### SÉRIE D'EXERCICES
1/ Recopiez le passage du texte sur les clubs épargne-femmes allant de « Dans les clubs » jusqu'à « des clubs épargne-femmes. », en substituant « conjoint » à « mari ».
2/ Dans le texte sur les clubs épargne-femmes, résumez sous forme de liste le paragraphe qui commence par « En 1980, à Sherbrooke », en conservant ses faits principaux.

### TEXTE DU DOCUMENT
==============================

Dans les clubs épargne-femmes, on ne devient pas millionnaire, mais on s’enrichit. Et pas seulement sur le plan financier.
« Ça impressionne mon mari de me voir jongler avec des devises étrangères et des dividendes. Ça impressionne aussi mes enfants de me voir dévorer les pages économiques
et commenter les décisions de la Banque du Canada »
. Nicole Raymond n’est pourtant ni économiste, ni gérante de banque. Elle est femme de ménage, mère à sa retraite et
membre passionnée des clubs épargne-femmes.
En 1980, à Sherbrooke, Clarisse Codère travaille auprès des femmes et se rend bien compte que la dépendance financière dans laquelle se trouve la grande majorité d’entre
elles freine leur recherche d’autonomie. Elle créera donc le premier club épargne-femmes afin de mettre en commun des ressources financières et humaines et faire ainsi une
première brèche dans le mur de la dépendance. Depuis, 15 groupes se sont formés, rassemblant 166 femmes dans les régions de l’Estrie, du Richelieu et de Montréal-Est. L’idée
est toute simple : placer ensemble de petits pécules afin d’augmenter le pouvoir économique. Mais l’objectif premier des clubs est surtout d’apprendre. Apprendre comment
fonctionne l’économie, comment elle se dit.
« Je sais maintenant ce que c’est qu’un trust, je connais tous les termes de la bourse, explique Nicole Raymond, qui appartient
au club de Longueuil depuis trois ans. Ce sont des choses qui me permettent de mieux savoir où je m’en vais et ce qui se passe autour de moi »
. Au dernier discours du
budget, elle n’a pas eu le sentiment que le ministre des Finances parlait une autre langue.

==============================

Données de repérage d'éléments

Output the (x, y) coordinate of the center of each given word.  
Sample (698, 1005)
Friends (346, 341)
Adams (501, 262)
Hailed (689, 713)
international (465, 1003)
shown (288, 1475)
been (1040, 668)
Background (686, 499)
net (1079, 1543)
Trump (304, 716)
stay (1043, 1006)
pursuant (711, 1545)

==============================

### RÉPONSES AUX EXERCICES
1/
Dans les clubs épargne-femmes, on ne devient pas millionnaire, mais on s’enrichit. Et pas seulement sur le plan financier.
« Ça impressionne mon conjoint de me voir jongler avec des devises étrangères et des dividendes. Ça impressionne aussi mes enfants de me voir dévorer les pages économiques
et commenter les décisions de la Banque du Canada »
. Nicole Raymond n’est pourtant ni économiste, ni gérante de banque. Elle est femme de ménage, mère à sa retraite et
membre passionnée des clubs épargne-femmes.

2/
- En 1980, à Sherbrooke, Clarisse Codère travaille auprès des femmes. Elle constate que la dépendance financière de la plupart d'entre elles freine leur recherche d'autonomie.
- Elle crée le premier club épargne-femmes pour mettre en commun des ressources financières et humaines.
- Depuis, 15 groupes se sont formés. Ils rassemblent 166 femmes dans les régions de l'Estrie, du Richelieu et de Montréal-Est.
- Principe : placer ensemble de petits pécules afin d'augmenter le pouvoir économique.
- Objectif premier : apprendre comment fonctionne l'économie et comment elle se dit.